DeepXplore and new ideas for verifying ML systems

Summary: This post talks about the DeepXplore paper, and uses it to revisit the topic of verification of ML-based systems

The paper DeepXplore: Automated Whitebox Testing of Deep Learning Systems (by folks from Columbia U and Lehigh U) describes a new and (in my view) pretty important way to verify ML-based systems. And it somehow starts breaking the wall between the ML world and the CDV-like, dynamic-verification world.

As I read it, I kept saying to myself “Hey, this is great stuff. On the other hand, they seem to ignore X Y and Z”. So I corresponded a bit with the authors, and it turns out they are mostly aware of X Y and Z (and in fact plan to attack some of them in future research). I’ll quote their answers in the post below.

Ok, so what is it?

What’s in the DeepXplore paper

The paper describes a new way to verify DNN-based system (note that I am using their acronyms here: DNN for Deep Neural Network and DL for Deep Learning).

From the abstract:

We design, implement, and evaluate DeepXplore, the first white-box framework for systematically testing real-world DL systems. We address two main problems: (1) generating inputs that trigger different parts of a DL system’s logic and (2) identifying incorrect behaviors of DL systems without manual effort. First, we introduce neuron coverage for systematically estimating the parts of DL system exercised by a set of test inputs. Next, we leverage multiple DL systems with similar functionality as cross-referencing oracles and thus avoid manual checking for erroneous behaviors. We demonstrate how finding inputs triggering differential behaviors while achieving high neuron coverage for DL algorithms can be represented as a joint optimization problem and solved efficiently using gradient-based optimization techniques.

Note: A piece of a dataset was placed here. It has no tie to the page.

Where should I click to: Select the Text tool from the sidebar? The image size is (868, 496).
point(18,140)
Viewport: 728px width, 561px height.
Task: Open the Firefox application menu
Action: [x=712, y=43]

DeepXplore efficiently finds thousands of unique incorrect corner-case behaviors (e.g., self-driving cars crashing into guard rails, malware masquerading as benign software) in state-of-the-art DL models trained on five popular datasets including driving data collected by Udacity from cars around Mountain View (CA) and ImageNet data.

There are really four main ideas there that I liked:

Using neuron coverage
Checking DNN outputs by comparing outputs of multiple, similar DNNs
Automatically “nudging” runs towards places where the checking defined in (2) finds an inconsistency, while maximizing the coverage defined in (1), and while taking constraints into account
Doing (3) using efficient, gradient-based joint optimization

I also have issues with just about every one of these. This is not a bad thing: The fact that this paper raises so many interesting questions is a big plus – I am looking forward to follow-up research. Also – my issues are mainly related to the “whitebox-only” nature of DeepXplore (which, of course, is also an advantage).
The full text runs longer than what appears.